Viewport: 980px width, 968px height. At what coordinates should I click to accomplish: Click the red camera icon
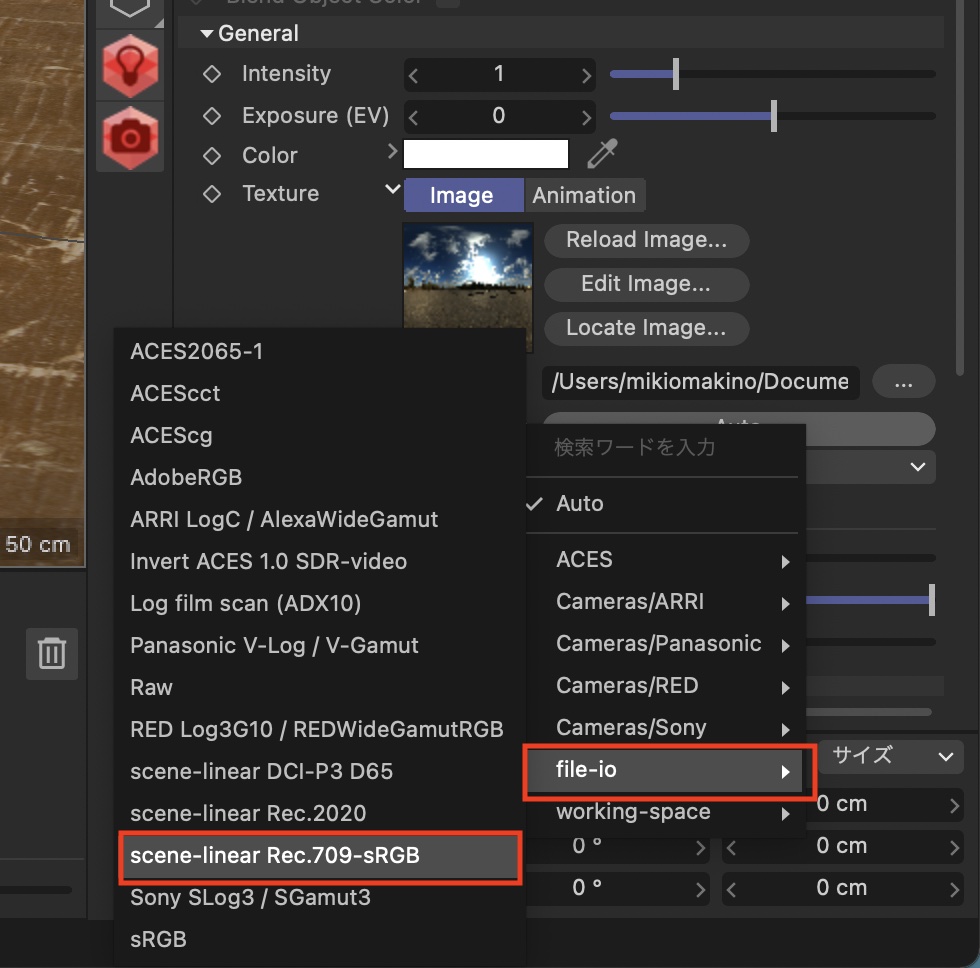click(130, 136)
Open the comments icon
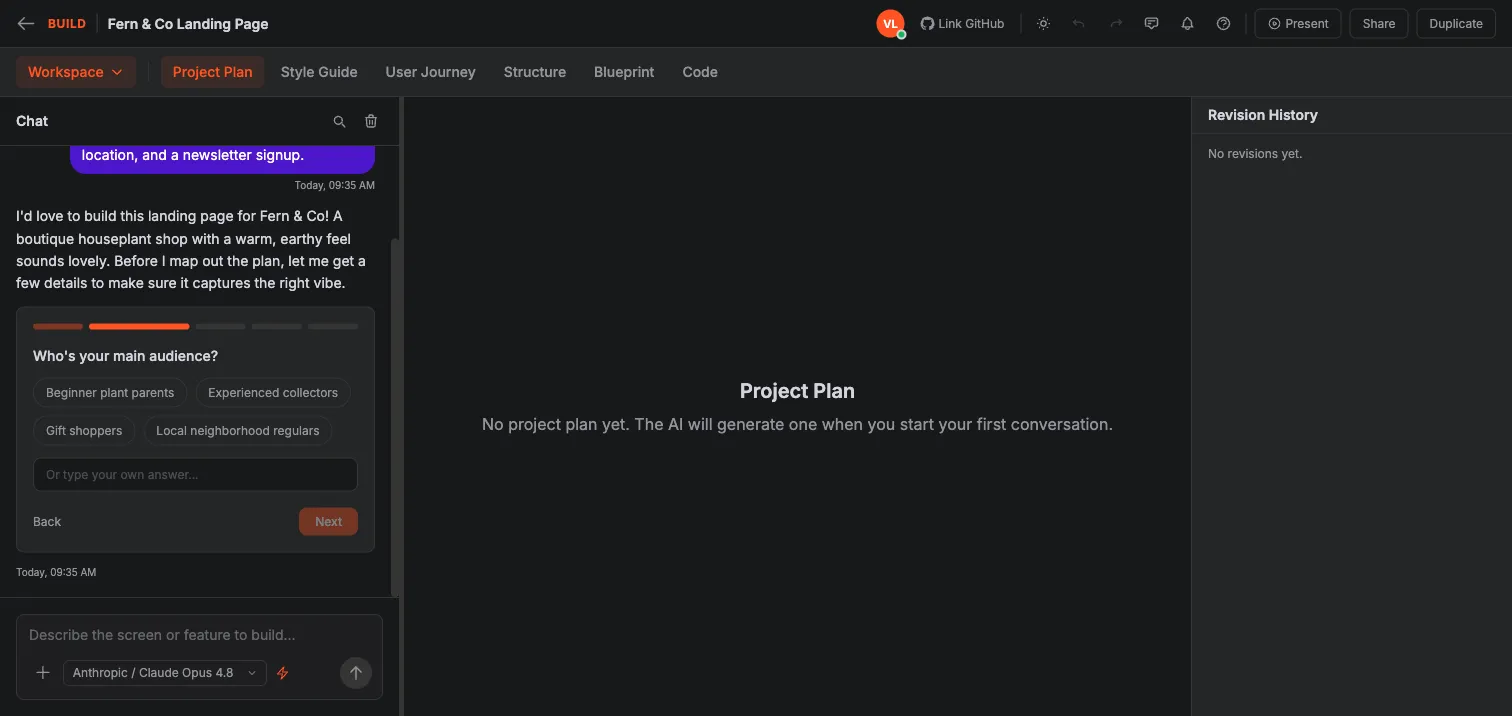Viewport: 1512px width, 716px height. pos(1152,24)
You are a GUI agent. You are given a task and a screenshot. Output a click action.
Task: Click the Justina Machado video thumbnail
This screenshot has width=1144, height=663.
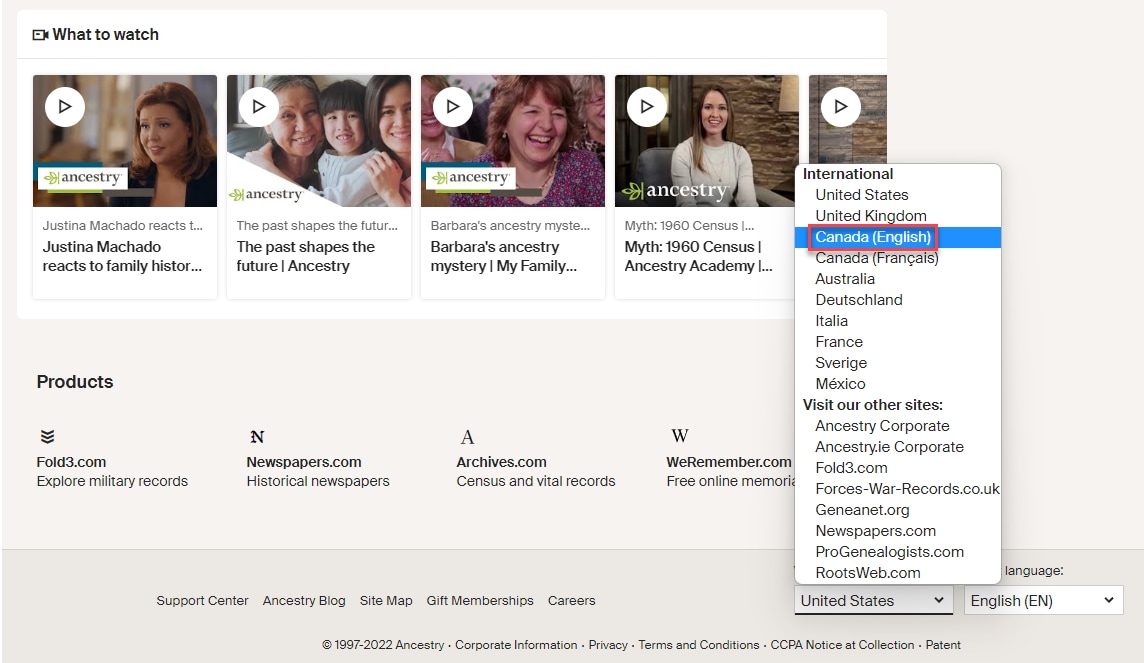tap(124, 140)
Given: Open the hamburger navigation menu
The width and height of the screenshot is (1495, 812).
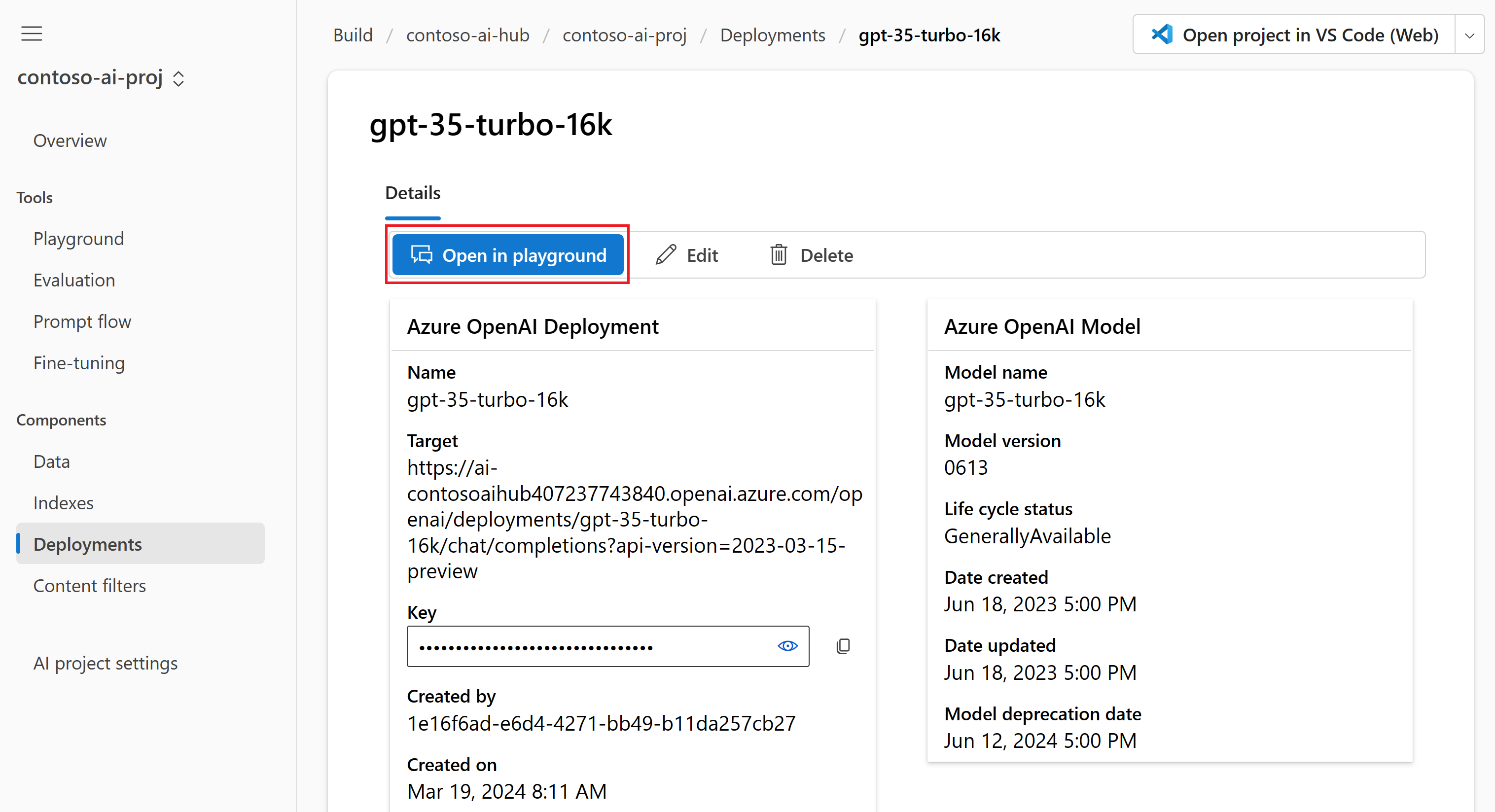Looking at the screenshot, I should (32, 34).
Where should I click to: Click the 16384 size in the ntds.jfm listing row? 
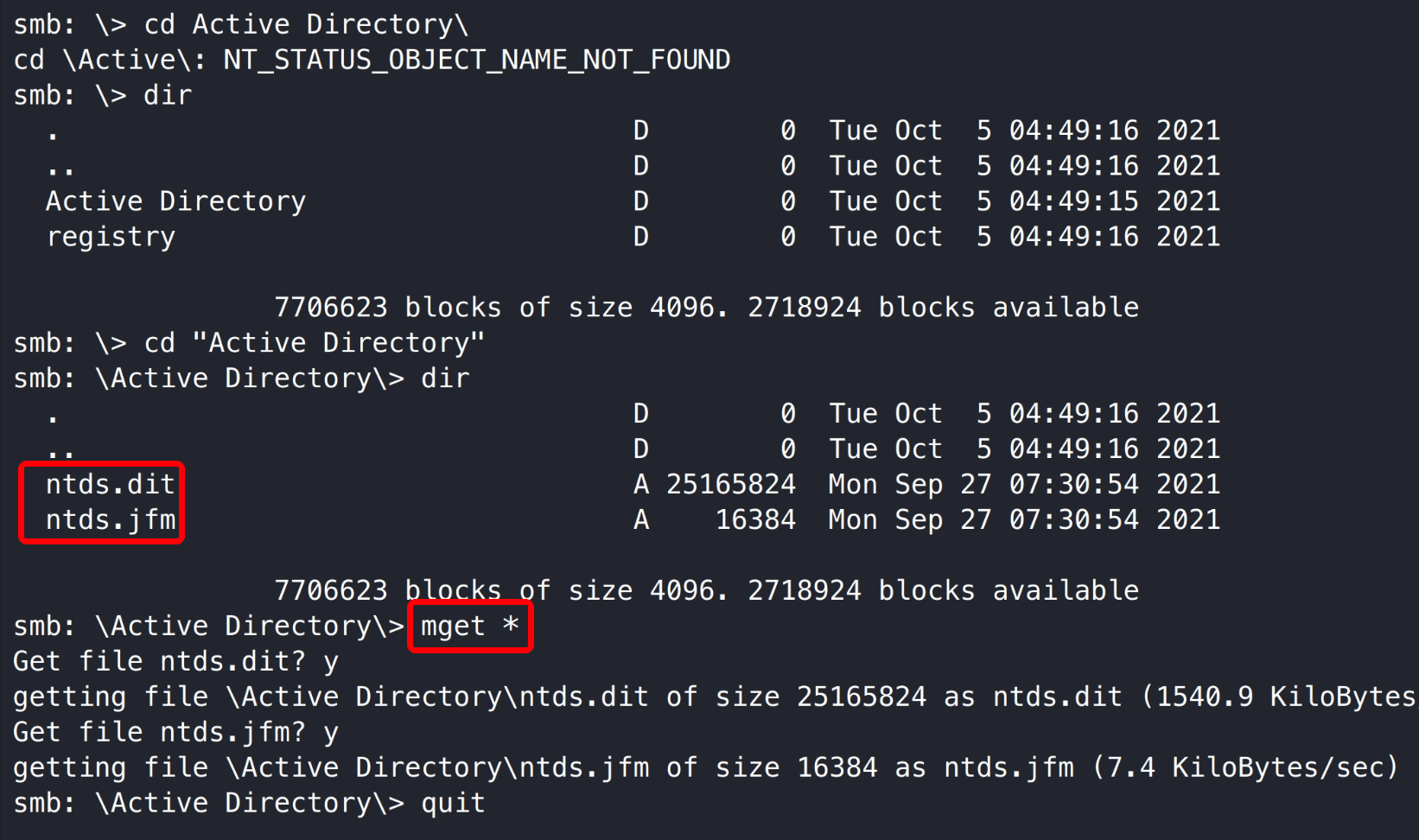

++++++++++++++++++++

**WHAT YOU HAVE TO DO:**
The reply should consist only of the lines from the top of the material above through the line with "Given: Open the hamburger navigation menu", printed exactly, pictures omitted.

**RESULT FOR THIS TASK:**
Viewport: 980px width, 968px height. At what coordinates should I click to accomplish: Click the red camera icon
click(130, 136)
Open the comments icon
Viewport: 1512px width, 716px height. pos(1152,24)
You are a GUI agent. You are given a task and a screenshot. Output a click action.
Task: Click the Justina Machado video thumbnail
This screenshot has width=1144, height=663.
tap(124, 140)
Given: Open the hamburger navigation menu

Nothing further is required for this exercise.